Records from a dataset
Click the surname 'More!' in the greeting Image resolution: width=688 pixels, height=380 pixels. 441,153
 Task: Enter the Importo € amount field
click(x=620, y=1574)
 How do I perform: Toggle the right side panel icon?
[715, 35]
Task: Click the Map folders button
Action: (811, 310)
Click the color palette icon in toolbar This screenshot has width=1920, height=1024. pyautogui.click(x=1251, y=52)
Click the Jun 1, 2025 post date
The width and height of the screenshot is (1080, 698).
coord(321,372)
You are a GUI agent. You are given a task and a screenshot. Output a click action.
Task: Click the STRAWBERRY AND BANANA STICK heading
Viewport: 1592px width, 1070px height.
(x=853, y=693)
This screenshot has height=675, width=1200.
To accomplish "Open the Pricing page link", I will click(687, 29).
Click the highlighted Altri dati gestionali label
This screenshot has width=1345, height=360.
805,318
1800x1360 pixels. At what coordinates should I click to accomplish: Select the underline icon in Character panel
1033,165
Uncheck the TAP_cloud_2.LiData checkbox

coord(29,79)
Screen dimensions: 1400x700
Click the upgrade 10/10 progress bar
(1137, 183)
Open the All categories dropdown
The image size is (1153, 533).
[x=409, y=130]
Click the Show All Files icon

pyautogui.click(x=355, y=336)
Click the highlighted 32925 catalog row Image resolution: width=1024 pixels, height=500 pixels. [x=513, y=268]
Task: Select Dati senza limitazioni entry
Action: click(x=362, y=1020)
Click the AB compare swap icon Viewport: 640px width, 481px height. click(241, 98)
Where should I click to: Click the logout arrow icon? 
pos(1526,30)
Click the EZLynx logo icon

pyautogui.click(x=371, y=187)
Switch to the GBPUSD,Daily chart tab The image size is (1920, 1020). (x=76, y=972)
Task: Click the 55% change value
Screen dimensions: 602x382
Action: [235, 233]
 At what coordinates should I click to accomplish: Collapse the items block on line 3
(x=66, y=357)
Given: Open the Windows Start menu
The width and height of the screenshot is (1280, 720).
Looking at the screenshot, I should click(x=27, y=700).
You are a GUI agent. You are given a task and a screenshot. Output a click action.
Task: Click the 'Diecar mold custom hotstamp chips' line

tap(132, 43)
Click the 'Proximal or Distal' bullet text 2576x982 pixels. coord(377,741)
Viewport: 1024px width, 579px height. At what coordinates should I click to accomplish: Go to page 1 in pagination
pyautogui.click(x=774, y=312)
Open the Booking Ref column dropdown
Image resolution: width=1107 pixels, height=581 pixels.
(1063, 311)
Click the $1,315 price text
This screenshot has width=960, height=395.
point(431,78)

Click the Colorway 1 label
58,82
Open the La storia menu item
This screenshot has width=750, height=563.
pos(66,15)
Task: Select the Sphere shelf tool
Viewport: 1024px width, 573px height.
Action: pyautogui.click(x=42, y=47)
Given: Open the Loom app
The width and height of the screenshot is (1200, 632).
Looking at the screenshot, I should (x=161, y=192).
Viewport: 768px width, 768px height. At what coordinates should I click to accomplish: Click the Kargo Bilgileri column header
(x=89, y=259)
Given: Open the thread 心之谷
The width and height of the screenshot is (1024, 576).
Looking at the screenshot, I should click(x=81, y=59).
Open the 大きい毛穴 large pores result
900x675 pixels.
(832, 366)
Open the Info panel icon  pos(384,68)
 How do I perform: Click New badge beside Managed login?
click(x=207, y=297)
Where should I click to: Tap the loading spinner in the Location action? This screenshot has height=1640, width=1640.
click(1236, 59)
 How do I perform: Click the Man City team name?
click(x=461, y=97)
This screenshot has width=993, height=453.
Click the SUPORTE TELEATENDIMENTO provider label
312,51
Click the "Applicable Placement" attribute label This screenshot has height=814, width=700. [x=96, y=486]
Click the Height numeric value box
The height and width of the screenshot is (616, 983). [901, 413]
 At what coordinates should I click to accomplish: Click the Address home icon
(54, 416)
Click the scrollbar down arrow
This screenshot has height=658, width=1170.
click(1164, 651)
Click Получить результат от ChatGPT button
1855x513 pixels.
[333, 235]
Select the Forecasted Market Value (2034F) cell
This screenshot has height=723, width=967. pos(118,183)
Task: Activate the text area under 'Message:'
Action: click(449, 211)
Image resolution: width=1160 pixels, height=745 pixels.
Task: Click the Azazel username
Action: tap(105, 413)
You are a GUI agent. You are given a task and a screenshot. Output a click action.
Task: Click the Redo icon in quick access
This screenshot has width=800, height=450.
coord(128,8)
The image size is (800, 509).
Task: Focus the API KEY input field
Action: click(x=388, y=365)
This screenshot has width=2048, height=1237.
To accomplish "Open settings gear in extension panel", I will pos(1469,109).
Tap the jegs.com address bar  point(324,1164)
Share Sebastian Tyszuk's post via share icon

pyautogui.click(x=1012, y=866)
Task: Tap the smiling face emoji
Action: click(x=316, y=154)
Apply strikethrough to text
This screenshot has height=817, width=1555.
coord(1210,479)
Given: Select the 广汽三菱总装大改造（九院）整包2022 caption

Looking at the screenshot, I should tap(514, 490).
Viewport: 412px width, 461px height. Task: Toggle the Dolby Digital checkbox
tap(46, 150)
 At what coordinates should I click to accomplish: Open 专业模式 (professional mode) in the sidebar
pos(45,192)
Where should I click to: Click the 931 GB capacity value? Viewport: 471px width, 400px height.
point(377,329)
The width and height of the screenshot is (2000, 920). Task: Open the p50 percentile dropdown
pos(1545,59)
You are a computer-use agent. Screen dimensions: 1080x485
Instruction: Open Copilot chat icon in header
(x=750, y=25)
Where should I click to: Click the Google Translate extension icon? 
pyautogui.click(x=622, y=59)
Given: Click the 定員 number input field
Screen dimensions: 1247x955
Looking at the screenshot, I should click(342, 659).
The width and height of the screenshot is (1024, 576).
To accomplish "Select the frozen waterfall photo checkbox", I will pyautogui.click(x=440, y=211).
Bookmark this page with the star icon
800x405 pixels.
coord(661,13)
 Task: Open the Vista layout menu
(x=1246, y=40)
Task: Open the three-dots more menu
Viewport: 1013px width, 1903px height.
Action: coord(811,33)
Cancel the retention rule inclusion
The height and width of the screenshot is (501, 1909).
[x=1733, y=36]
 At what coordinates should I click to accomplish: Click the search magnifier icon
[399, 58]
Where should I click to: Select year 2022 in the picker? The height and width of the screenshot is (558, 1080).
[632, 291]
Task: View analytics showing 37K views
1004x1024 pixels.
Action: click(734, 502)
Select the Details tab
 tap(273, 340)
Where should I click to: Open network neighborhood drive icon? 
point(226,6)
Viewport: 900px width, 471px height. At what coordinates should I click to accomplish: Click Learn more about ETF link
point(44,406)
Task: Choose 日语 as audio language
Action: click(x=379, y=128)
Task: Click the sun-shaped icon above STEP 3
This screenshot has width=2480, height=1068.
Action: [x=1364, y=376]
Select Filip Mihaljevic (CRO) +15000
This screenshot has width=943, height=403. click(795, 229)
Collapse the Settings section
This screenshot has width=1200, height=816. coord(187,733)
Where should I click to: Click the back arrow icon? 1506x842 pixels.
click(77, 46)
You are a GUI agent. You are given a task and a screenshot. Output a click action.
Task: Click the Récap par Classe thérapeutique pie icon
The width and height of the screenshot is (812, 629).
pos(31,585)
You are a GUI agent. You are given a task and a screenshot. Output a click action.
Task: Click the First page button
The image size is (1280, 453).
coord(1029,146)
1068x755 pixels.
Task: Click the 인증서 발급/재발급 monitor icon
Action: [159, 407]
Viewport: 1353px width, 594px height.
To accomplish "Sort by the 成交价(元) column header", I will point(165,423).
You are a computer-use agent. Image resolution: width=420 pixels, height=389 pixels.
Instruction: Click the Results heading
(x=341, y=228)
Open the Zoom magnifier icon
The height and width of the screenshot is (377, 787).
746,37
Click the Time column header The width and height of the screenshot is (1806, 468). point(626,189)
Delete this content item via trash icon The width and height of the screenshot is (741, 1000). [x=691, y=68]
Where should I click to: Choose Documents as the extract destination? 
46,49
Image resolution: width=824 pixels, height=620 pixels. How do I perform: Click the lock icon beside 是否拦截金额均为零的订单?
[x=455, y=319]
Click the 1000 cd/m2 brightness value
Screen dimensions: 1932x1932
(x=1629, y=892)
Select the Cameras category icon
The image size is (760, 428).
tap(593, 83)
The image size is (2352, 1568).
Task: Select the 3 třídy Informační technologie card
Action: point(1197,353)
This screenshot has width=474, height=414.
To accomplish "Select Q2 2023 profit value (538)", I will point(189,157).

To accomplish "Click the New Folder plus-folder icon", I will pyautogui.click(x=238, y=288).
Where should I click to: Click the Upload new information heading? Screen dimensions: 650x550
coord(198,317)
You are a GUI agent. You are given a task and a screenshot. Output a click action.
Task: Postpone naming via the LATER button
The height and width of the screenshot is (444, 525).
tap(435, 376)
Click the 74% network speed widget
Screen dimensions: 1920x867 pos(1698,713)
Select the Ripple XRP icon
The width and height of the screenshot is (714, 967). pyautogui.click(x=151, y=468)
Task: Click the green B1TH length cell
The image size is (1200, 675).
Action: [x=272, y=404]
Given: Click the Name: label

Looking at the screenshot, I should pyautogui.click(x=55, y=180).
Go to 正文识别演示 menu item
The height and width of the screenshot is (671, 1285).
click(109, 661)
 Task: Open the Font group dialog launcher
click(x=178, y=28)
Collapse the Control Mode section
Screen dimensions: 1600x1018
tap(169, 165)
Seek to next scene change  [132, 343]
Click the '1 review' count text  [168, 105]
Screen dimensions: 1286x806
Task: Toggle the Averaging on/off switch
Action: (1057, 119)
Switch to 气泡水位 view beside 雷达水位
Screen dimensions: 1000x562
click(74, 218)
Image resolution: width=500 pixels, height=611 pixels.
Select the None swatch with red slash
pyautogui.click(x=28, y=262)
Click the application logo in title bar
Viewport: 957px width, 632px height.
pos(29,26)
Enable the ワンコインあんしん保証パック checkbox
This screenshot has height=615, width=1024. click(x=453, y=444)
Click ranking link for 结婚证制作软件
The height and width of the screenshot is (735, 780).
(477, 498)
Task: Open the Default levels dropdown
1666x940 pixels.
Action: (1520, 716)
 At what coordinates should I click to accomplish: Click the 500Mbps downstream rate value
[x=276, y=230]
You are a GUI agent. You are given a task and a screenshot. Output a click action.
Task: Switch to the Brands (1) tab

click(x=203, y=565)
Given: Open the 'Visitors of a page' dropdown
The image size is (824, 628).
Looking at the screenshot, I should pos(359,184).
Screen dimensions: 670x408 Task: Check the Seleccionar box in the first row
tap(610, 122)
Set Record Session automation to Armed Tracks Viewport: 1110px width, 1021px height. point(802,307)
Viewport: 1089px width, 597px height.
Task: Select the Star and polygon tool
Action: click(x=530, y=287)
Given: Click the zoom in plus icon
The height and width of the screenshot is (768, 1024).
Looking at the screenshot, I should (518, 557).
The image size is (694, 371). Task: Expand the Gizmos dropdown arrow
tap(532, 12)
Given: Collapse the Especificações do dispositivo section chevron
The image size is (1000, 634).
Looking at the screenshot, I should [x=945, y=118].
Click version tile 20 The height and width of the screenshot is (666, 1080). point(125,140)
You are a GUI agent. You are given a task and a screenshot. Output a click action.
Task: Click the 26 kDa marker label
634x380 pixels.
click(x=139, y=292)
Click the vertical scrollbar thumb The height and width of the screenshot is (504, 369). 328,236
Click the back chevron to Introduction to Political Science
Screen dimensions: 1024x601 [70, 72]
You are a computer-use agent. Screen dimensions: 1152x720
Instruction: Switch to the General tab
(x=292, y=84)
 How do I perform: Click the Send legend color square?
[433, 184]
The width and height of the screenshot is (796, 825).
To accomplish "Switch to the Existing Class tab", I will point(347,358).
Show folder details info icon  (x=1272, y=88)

Aim of the exercise
Only the lines above from the line with "Task: Select the Sphere shelf tool" to the line with "This screenshot has width=2048, height=1237.", those two lines included, should be reproduced exactly.

Response
Task: Select the Sphere shelf tool
Viewport: 1024px width, 573px height.
Action: pyautogui.click(x=42, y=47)
Given: Open the Loom app
The width and height of the screenshot is (1200, 632).
Looking at the screenshot, I should (x=161, y=192).
Viewport: 768px width, 768px height. At what coordinates should I click to accomplish: Click the Kargo Bilgileri column header
(x=89, y=259)
Given: Open the thread 心之谷
The width and height of the screenshot is (1024, 576).
Looking at the screenshot, I should click(x=81, y=59).
Open the 大きい毛穴 large pores result
900x675 pixels.
(832, 366)
Open the Info panel icon  pos(384,68)
 How do I perform: Click New badge beside Managed login?
click(x=207, y=297)
Where should I click to: Tap the loading spinner in the Location action? This screenshot has height=1640, width=1640.
click(1236, 59)
 How do I perform: Click the Man City team name?
click(x=461, y=97)
This screenshot has width=993, height=453.
Click the SUPORTE TELEATENDIMENTO provider label
312,51
Click the "Applicable Placement" attribute label This screenshot has height=814, width=700. [x=96, y=486]
Click the Height numeric value box
The height and width of the screenshot is (616, 983). [901, 413]
 At what coordinates should I click to accomplish: Click the Address home icon
(54, 416)
Click the scrollbar down arrow
This screenshot has height=658, width=1170.
click(1164, 651)
Click Получить результат от ChatGPT button
1855x513 pixels.
[333, 235]
Select the Forecasted Market Value (2034F) cell
This screenshot has height=723, width=967. pos(118,183)
Task: Activate the text area under 'Message:'
Action: click(449, 211)
Image resolution: width=1160 pixels, height=745 pixels.
Task: Click the Azazel username
Action: tap(105, 413)
You are a GUI agent. You are given a task and a screenshot. Output a click action.
Task: Click the Redo icon in quick access
This screenshot has width=800, height=450.
coord(128,8)
The image size is (800, 509).
Task: Focus the API KEY input field
Action: click(x=388, y=365)
This screenshot has width=2048, height=1237.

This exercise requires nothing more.